■『その女、ジルバ』でもあった“オバサン化”超ストイック役作り

 前出のテレビ誌編集者が続ける。

「池脇さんは、今回の『アンメット』では顔が以前よりもかなりふっくらとし、苦労をして年齢を重ねたようなビジュアルに。同作の母親役を演じるために役作りをしたのではないでしょうか。深刻な表情で訴えるセリフ回しも当然ですが、ベッドに横たわる娘を心配そうに見つめるセリフがないシーンの演技も目を見張るものがありましたし、物凄い存在感を放っていました。

 視聴者の声にもあるように『その女、ジルバ』(東海テレビ・フジテレビ系)の演技と役作りも高く評価されましたよね」

 2021年1月クール放送の『その女、ジルバ』で池脇は、“しょぼくれたアラフォーOL”と“伝説の高齢ホステス”の1人2役を好演。

 ドラマに先駆けて放送された『クイズ!ドレミファドン!冬ドラマ豪華俳優陣が激突!新春SP』(フジテレビ系)に出演した池脇の姿に《顔がたるんでる》《老けた》という声が寄せられたものの、『ジルバ』の劇中では回を重ねるたびにどんどん美しくなっていくという設定で、意図的な役作りだったということが後に明らかになった。

 事前に顔のケアをすることなく、姿勢も悪くして生活するなどわざと“エイジング”。
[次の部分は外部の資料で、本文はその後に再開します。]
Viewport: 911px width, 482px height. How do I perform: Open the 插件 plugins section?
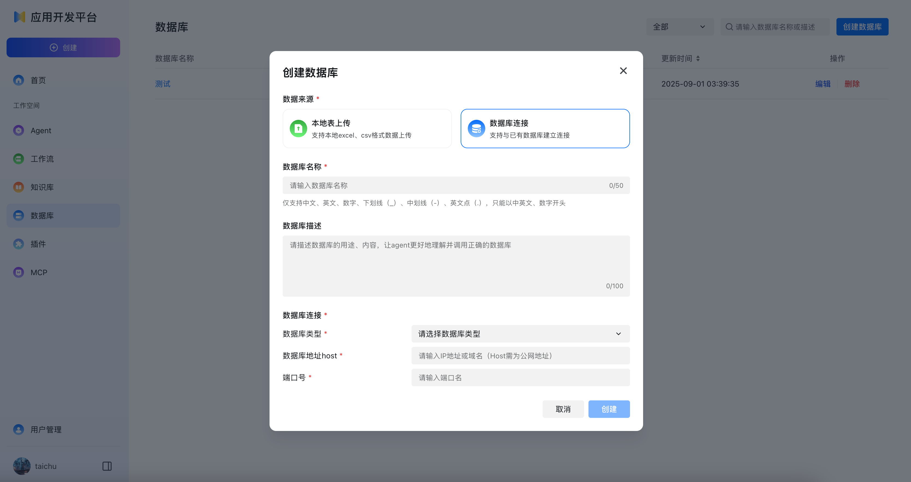click(x=37, y=244)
話が進むにつれ、どんどん綺麗になっていく主人公に合わせて序盤は“オバサン”に映るように調整していた、とドラマ関係者も明かしていたプロフェッショナルな役作りだったのだ。

『ジルバ』の最終回放送時には《若返るんじゃなく今の自分に価値を見いだして魅力的になっていくのが良かった》《不思議としみじみした時間が流れたいいドラマだった》といった声が多数寄せられていた。

 また、映画『モテキ』や『SUNNY 強い気持ち・強い愛』で知られる大根仁監督(55)も《「その女、ジルバ」素晴らしい。池脇千鶴から目が離せない。とにかく中間表情が凄い!このカットで大傑作ドラマ確定》と絶賛するほどだった。
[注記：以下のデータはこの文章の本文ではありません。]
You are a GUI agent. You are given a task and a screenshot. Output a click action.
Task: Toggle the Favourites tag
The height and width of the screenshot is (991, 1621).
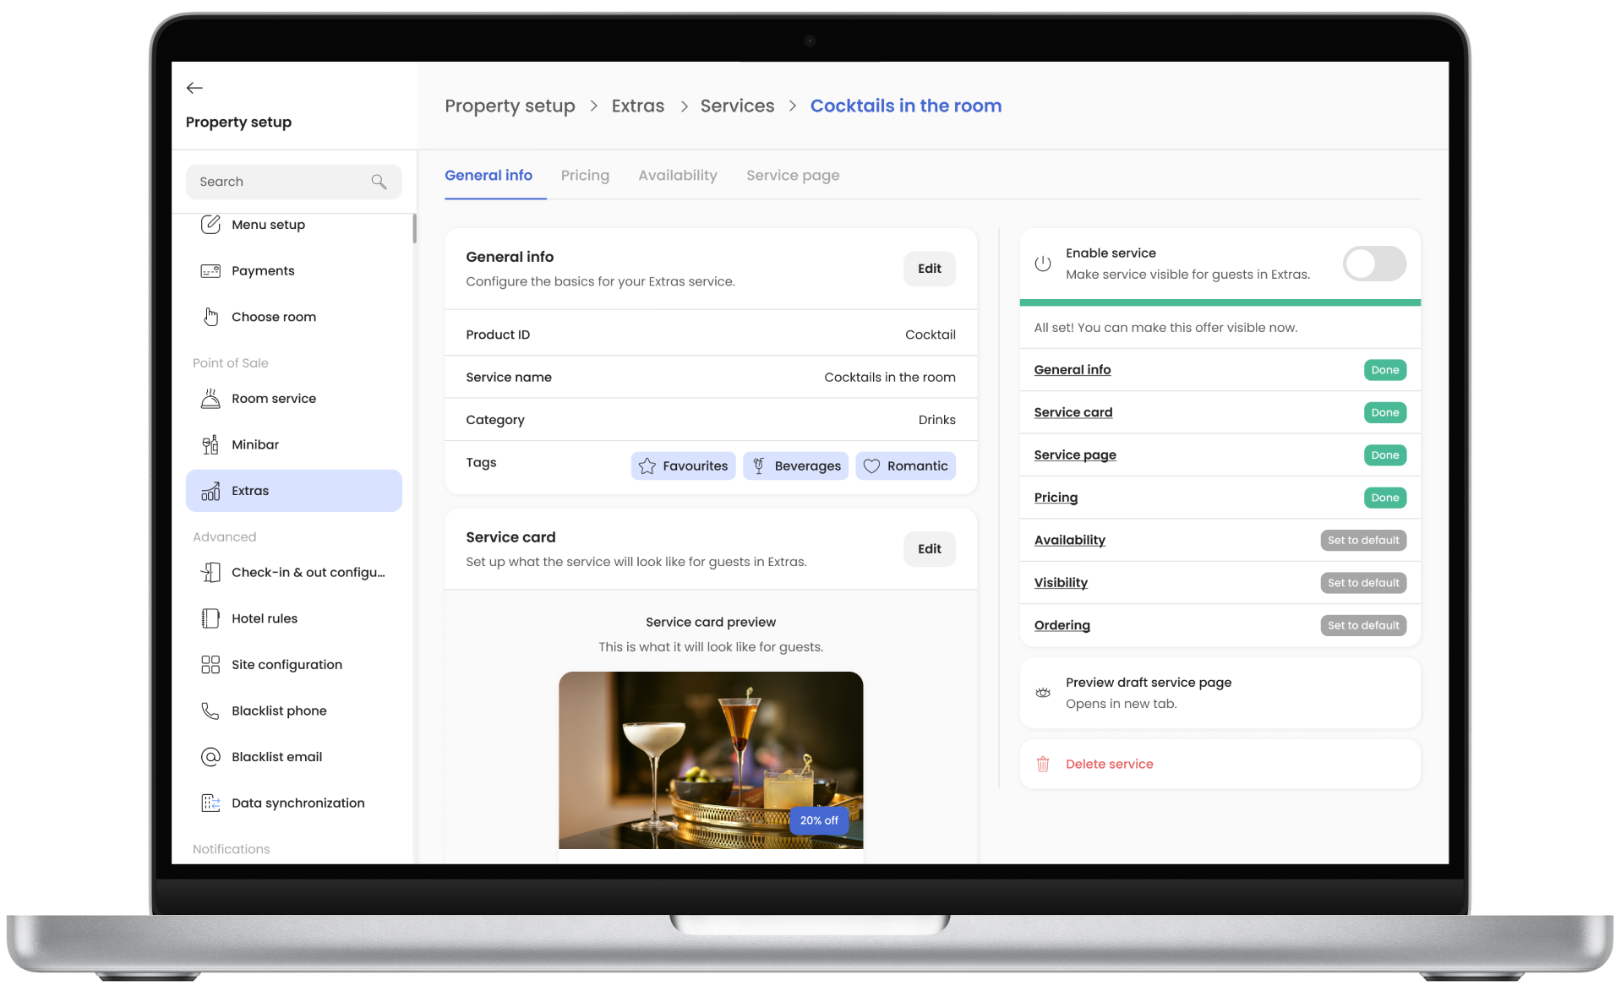click(683, 466)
『ジルバ』での演技が高く評価され、池脇は2021年6月には優れたテレビ、ラジオ番組や個人・グループを表彰する「第47回 放送文化基金賞」の番組部門の演技賞に選出され、《うだつの上がらない女性から徐々に変貌して光り輝いていく過程の表現力は驚愕すべきものがあった。この作品のインパクトは彼女の演技力によるところが甚大》と称賛された。
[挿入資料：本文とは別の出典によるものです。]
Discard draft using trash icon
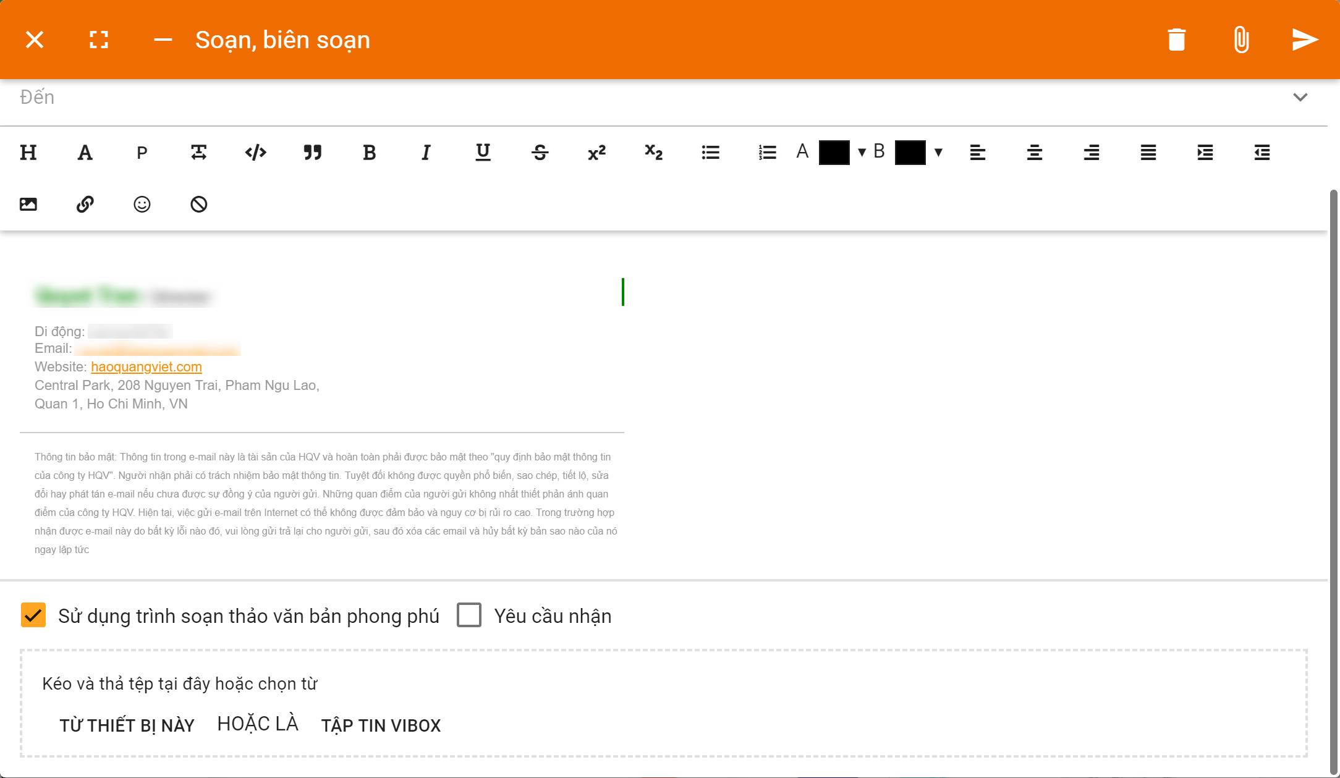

※画像は「カンテレ」の公式X『@kantele』より

「2015年公開の映画『きみはいい子』では2児の母親を演じるため、プロデューサーから“太ってくれ”と言われたというエピソードを披露していました。当時、別の作品の撮影も並行していたにもかかわらず、プロデューサーの要求に応じてしっかりと役作りしていた池脇さんの女優魂にも称賛と驚きの声が上がっていましたね」(前同)

 プロフェッショナルな俳優・池脇は今後も、確かな演技力と“役になりきる”役作りで視聴者を驚かせてくれるに違いない。